[BEGIN DATA LISTING]
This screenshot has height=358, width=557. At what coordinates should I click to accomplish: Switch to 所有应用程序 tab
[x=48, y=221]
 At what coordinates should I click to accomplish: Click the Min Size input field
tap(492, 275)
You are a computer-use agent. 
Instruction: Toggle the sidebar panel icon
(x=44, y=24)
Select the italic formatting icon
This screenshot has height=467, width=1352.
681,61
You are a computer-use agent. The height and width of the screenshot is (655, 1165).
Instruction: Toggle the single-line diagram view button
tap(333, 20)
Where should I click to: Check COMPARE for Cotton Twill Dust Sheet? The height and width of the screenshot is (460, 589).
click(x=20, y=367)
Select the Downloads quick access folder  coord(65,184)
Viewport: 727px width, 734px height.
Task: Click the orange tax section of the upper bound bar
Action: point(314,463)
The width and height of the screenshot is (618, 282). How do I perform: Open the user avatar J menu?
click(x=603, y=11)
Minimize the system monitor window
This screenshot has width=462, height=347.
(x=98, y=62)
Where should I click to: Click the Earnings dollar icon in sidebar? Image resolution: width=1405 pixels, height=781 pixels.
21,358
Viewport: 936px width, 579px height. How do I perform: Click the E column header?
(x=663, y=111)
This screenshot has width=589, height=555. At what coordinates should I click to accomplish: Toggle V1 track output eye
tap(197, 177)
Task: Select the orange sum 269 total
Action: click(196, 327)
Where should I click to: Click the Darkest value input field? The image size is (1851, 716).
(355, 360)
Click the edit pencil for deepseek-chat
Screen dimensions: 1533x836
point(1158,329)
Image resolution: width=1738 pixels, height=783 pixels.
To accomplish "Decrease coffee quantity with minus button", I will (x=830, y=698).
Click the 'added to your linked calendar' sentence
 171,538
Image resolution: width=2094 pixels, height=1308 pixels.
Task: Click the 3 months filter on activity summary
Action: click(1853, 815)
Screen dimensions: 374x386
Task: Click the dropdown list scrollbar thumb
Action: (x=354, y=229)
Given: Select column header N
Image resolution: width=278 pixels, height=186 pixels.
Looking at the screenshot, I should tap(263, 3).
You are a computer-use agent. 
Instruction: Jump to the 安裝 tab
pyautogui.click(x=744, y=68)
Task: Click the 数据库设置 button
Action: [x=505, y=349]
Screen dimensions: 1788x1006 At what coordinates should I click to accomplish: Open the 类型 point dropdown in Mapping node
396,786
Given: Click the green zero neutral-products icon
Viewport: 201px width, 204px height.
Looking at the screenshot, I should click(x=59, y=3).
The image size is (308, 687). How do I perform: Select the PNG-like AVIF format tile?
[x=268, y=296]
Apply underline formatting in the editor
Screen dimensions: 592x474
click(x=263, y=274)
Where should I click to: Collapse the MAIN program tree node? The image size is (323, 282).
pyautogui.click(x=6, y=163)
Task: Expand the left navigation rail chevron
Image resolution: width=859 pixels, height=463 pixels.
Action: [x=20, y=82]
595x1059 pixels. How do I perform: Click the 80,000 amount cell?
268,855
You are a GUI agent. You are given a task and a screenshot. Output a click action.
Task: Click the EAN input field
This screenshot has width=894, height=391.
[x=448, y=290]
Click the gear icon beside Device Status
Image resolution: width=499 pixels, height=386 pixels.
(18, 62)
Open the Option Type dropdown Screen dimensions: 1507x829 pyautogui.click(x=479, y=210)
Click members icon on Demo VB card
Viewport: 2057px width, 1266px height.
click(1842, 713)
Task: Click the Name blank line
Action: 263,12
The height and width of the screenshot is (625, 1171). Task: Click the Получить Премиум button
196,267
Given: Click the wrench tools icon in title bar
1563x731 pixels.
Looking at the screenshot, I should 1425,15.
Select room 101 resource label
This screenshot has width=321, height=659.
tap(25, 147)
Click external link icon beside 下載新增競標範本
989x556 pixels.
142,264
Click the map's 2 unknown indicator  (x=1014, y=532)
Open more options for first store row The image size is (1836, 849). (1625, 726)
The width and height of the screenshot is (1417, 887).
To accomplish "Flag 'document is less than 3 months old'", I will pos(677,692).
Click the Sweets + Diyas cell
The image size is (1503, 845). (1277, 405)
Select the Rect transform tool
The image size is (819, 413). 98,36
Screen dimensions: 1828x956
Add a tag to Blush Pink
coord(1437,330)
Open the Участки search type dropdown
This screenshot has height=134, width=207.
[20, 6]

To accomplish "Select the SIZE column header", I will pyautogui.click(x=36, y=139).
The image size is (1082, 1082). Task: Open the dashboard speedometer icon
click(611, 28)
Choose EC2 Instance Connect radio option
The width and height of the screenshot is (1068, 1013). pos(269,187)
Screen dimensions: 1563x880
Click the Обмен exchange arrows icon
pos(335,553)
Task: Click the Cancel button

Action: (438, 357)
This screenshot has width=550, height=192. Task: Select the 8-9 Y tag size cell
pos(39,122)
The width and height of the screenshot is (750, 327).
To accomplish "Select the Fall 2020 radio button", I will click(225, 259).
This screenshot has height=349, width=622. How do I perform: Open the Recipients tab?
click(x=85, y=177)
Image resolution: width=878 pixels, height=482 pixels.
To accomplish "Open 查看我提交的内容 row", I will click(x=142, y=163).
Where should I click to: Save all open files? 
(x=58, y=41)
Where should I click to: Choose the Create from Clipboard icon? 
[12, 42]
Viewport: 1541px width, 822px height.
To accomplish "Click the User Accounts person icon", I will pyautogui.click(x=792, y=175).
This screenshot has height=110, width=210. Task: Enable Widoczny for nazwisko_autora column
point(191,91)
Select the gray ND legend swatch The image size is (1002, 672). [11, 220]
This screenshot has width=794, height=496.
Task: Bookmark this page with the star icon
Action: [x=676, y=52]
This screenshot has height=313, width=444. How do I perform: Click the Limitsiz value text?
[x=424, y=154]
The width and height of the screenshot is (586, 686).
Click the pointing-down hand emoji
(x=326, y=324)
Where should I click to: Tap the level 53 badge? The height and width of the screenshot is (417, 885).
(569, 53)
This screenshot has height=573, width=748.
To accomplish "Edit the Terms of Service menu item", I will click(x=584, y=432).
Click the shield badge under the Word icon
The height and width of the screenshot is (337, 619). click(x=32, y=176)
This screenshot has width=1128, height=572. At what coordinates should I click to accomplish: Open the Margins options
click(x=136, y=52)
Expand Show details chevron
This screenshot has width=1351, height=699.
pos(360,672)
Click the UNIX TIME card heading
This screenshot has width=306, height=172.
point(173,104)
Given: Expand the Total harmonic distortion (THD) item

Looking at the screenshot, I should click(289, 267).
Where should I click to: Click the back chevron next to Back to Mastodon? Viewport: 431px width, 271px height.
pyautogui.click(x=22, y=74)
[END DATA LISTING]
** GIVEN INSTRUCTION **
Please turn every line above into a JSON list of strings, one string per line, leaving out blank lines.

** PROBLEM SOLUTION **
[
  "This screenshot has height=358, width=557. At what coordinates should I click to accomplish: Switch to 所有应用程序 tab",
  "[x=48, y=221]",
  " At what coordinates should I click to accomplish: Click the Min Size input field",
  "tap(492, 275)",
  "You are a computer-use agent. ",
  "Instruction: Toggle the sidebar panel icon",
  "(x=44, y=24)",
  "Select the italic formatting icon",
  "This screenshot has height=467, width=1352.",
  "681,61",
  "You are a computer-use agent. The height and width of the screenshot is (655, 1165).",
  "Instruction: Toggle the single-line diagram view button",
  "tap(333, 20)",
  "Where should I click to: Check COMPARE for Cotton Twill Dust Sheet? The height and width of the screenshot is (460, 589).",
  "click(x=20, y=367)",
  "Select the Downloads quick access folder  coord(65,184)",
  "Viewport: 727px width, 734px height.",
  "Task: Click the orange tax section of the upper bound bar",
  "Action: point(314,463)",
  "The width and height of the screenshot is (618, 282). How do I perform: Open the user avatar J menu?",
  "click(x=603, y=11)",
  "Minimize the system monitor window",
  "This screenshot has width=462, height=347.",
  "(x=98, y=62)",
  "Where should I click to: Click the Earnings dollar icon in sidebar? Image resolution: width=1405 pixels, height=781 pixels.",
  "21,358",
  "Viewport: 936px width, 579px height. How do I perform: Click the E column header?",
  "(x=663, y=111)",
  "This screenshot has width=589, height=555. At what coordinates should I click to accomplish: Toggle V1 track output eye",
  "tap(197, 177)",
  "Task: Select the orange sum 269 total",
  "Action: click(196, 327)",
  "Where should I click to: Click the Darkest value input field? The image size is (1851, 716).",
  "(355, 360)",
  "Click the edit pencil for deepseek-chat",
  "Screen dimensions: 1533x836",
  "point(1158,329)",
  "Image resolution: width=1738 pixels, height=783 pixels.",
  "To accomplish \"Decrease coffee quantity with minus button\", I will (x=830, y=698).",
  "Click the 'added to your linked calendar' sentence",
  " 171,538",
  "Image resolution: width=2094 pixels, height=1308 pixels.",
  "Task: Click the 3 months filter on activity summary",
  "Action: click(1853, 815)",
  "Screen dimensions: 374x386",
  "Task: Click the dropdown list scrollbar thumb",
  "Action: (x=354, y=229)",
  "Given: Select column header N",
  "Image resolution: width=278 pixels, height=186 pixels.",
  "Looking at the screenshot, I should tap(263, 3).",
  "You are a computer-use agent. ",
  "Instruction: Jump to the 安裝 tab",
  "pyautogui.click(x=744, y=68)",
  "Task: Click the 数据库设置 button",
  "Action: [x=505, y=349]",
  "Screen dimensions: 1788x1006 At what coordinates should I click to accomplish: Open the 类型 point dropdown in Mapping node",
  "396,786",
  "Given: Click the green zero neutral-products icon",
  "Viewport: 201px width, 204px height.",
  "Looking at the screenshot, I should click(x=59, y=3).",
  "The image size is (308, 687). How do I perform: Select the PNG-like AVIF format tile?",
  "[x=268, y=296]",
  "Apply underline formatting in the editor",
  "Screen dimensions: 592x474",
  "click(x=263, y=274)",
  "Where should I click to: Collapse the MAIN program tree node? The image size is (323, 282).",
  "pyautogui.click(x=6, y=163)",
  "Task: Expand the left navigation rail chevron",
  "Image resolution: width=859 pixels, height=463 pixels.",
  "Action: [x=20, y=82]",
  "595x1059 pixels. How do I perform: Click the 80,000 amount cell?",
  "268,855",
  "You are a GUI agent. You are given a task and a screenshot. Output a click action.",
  "Task: Click the EAN input field",
  "This screenshot has width=894, height=391.",
  "[x=448, y=290]",
  "Click the gear icon beside Device Status",
  "Image resolution: width=499 pixels, height=386 pixels.",
  "(18, 62)",
  "Open the Option Type dropdown Screen dimensions: 1507x829 pyautogui.click(x=479, y=210)",
  "Click members icon on Demo VB card",
  "Viewport: 2057px width, 1266px height.",
  "click(1842, 713)",
  "Task: Click the Name blank line",
  "Action: 263,12",
  "The height and width of the screenshot is (625, 1171). Task: Click the Получить Премиум button",
  "196,267",
  "Given: Click the wrench tools icon in title bar",
  "1563x731 pixels.",
  "Looking at the screenshot, I should 1425,15.",
  "Select room 101 resource label",
  "This screenshot has width=321, height=659.",
  "tap(25, 147)",
  "Click external link icon beside 下載新增競標範本",
  "989x556 pixels.",
  "142,264",
  "Click the map's 2 unknown indicator  (x=1014, y=532)",
  "Open more options for first store row The image size is (1836, 849). (1625, 726)",
  "The width and height of the screenshot is (1417, 887).",
  "To accomplish \"Flag 'document is less than 3 months old'\", I will pos(677,692).",
  "Click the Sweets + Diyas cell",
  "The image size is (1503, 845). (1277, 405)",
  "Select the Rect transform tool",
  "The image size is (819, 413). 98,36",
  "Screen dimensions: 1828x956",
  "Add a tag to Blush Pink",
  "coord(1437,330)",
  "Open the Участки search type dropdown",
  "This screenshot has height=134, width=207.",
  "[20, 6]",
  "To accomplish \"Select the SIZE column header\", I will pyautogui.click(x=36, y=139).",
  "The image size is (1082, 1082). Task: Open the dashboard speedometer icon",
  "click(611, 28)",
  "Choose EC2 Instance Connect radio option",
  "The width and height of the screenshot is (1068, 1013). pos(269,187)",
  "Screen dimensions: 1563x880",
  "Click the Обмен exchange arrows icon",
  "pos(335,553)",
  "Task: Click the Cancel button",
  "Action: (438, 357)",
  "This screenshot has width=550, height=192. Task: Select the 8-9 Y tag size cell",
  "pos(39,122)",
  "The width and height of the screenshot is (750, 327).",
  "To accomplish \"Select the Fall 2020 radio button\", I will click(225, 259).",
  "This screenshot has height=349, width=622. How do I perform: Open the Recipients tab?",
  "click(x=85, y=177)",
  "Image resolution: width=878 pixels, height=482 pixels.",
  "To accomplish \"Open 查看我提交的内容 row\", I will click(x=142, y=163).",
  "Where should I click to: Save all open files? ",
  "(x=58, y=41)",
  "Where should I click to: Choose the Create from Clipboard icon? ",
  "[12, 42]",
  "Viewport: 1541px width, 822px height.",
  "To accomplish \"Click the User Accounts person icon\", I will pyautogui.click(x=792, y=175).",
  "This screenshot has height=110, width=210. Task: Enable Widoczny for nazwisko_autora column",
  "point(191,91)",
  "Select the gray ND legend swatch The image size is (1002, 672). [11, 220]",
  "This screenshot has width=794, height=496.",
  "Task: Bookmark this page with the star icon",
  "Action: [x=676, y=52]",
  "This screenshot has height=313, width=444. How do I perform: Click the Limitsiz value text?",
  "[x=424, y=154]",
  "The width and height of the screenshot is (586, 686).",
  "Click the pointing-down hand emoji",
  "(x=326, y=324)",
  "Where should I click to: Tap the level 53 badge? The height and width of the screenshot is (417, 885).",
  "(569, 53)",
  "This screenshot has height=573, width=748.",
  "To accomplish \"Edit the Terms of Service menu item\", I will click(x=584, y=432).",
  "Click the shield badge under the Word icon",
  "The height and width of the screenshot is (337, 619). click(x=32, y=176)",
  "This screenshot has width=1128, height=572. At what coordinates should I click to accomplish: Open the Margins options",
  "click(x=136, y=52)",
  "Expand Show details chevron",
  "This screenshot has width=1351, height=699.",
  "pos(360,672)",
  "Click the UNIX TIME card heading",
  "This screenshot has width=306, height=172.",
  "point(173,104)",
  "Given: Expand the Total harmonic distortion (THD) item",
  "Looking at the screenshot, I should click(289, 267).",
  "Where should I click to: Click the back chevron next to Back to Mastodon? Viewport: 431px width, 271px height.",
  "pyautogui.click(x=22, y=74)"
]